**GIVEN EXERCISE:** Arrange the lines of the listing as a numbered list, starting with the line containing "Where should I" and continuing through the end of the listing. Skip any blank lines and leave the pictures out.

[Some records]
+---+
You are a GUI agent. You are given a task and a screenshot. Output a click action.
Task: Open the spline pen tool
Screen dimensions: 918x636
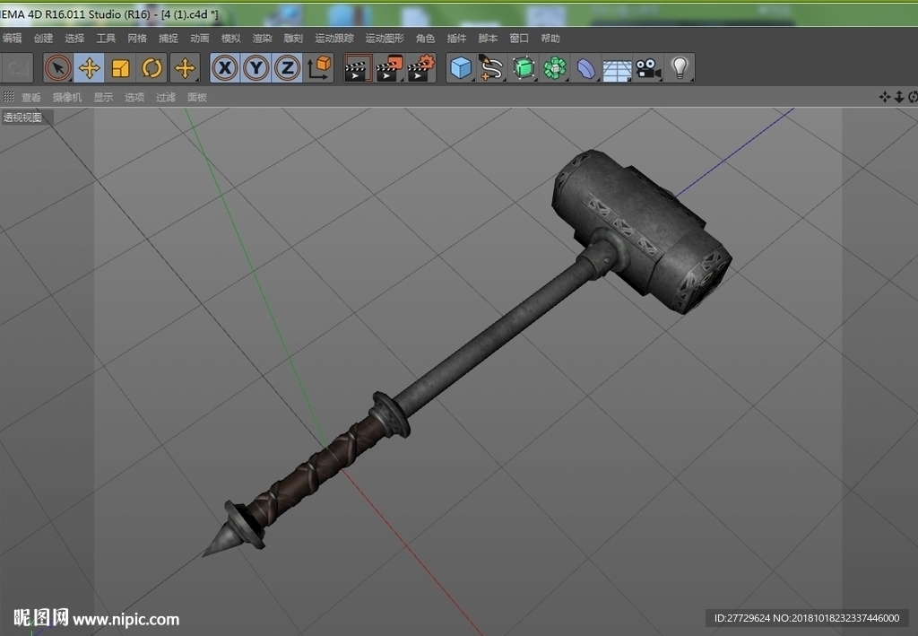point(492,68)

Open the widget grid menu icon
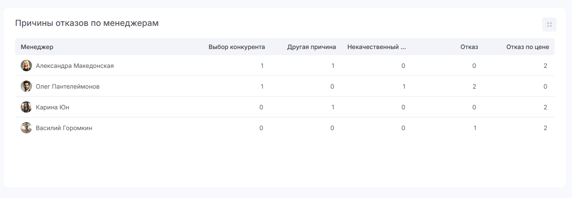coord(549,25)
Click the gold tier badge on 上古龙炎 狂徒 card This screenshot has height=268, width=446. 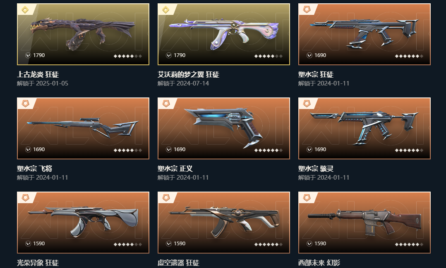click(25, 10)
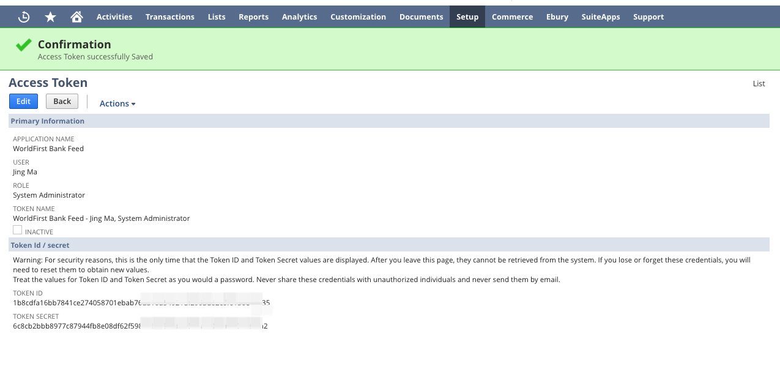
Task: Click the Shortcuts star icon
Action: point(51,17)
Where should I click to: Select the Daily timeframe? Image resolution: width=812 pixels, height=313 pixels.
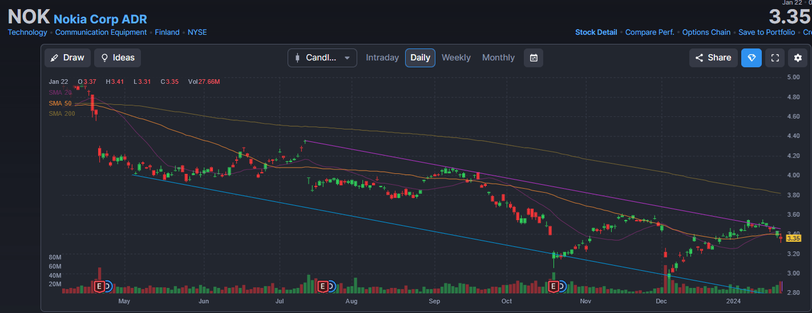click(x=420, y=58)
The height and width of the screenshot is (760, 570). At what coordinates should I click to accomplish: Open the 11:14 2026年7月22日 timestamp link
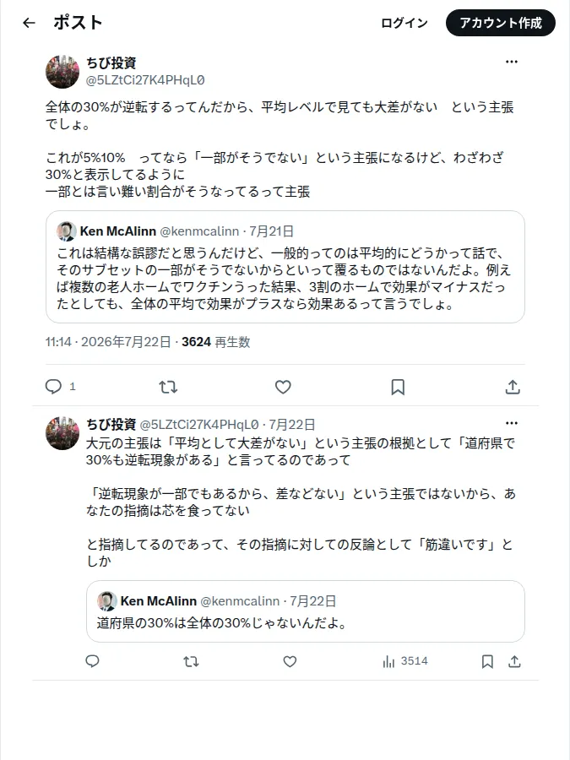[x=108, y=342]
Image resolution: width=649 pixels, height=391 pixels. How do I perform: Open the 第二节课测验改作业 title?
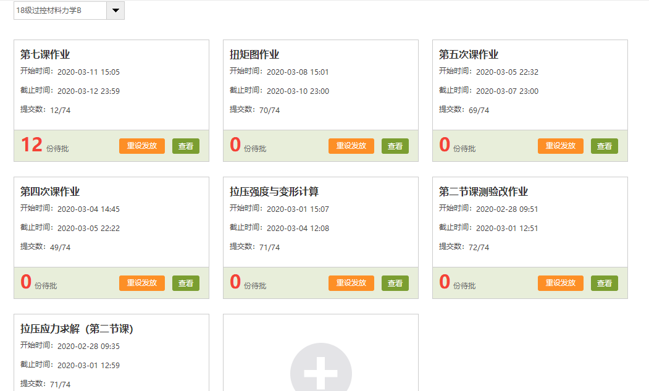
+---+
**RIGHT ANSWER:**
1. Where should I click to: Select the Daily timeframe? Image resolution: width=812 pixels, height=313 pixels.
2. click(x=420, y=58)
3. The height and width of the screenshot is (760, 570). At what coordinates should I click to accomplish: Open the 11:14 2026年7月22日 timestamp link
4. [x=108, y=342]
5. Image resolution: width=649 pixels, height=391 pixels. How do I perform: Open the 第二节课测验改作业 title?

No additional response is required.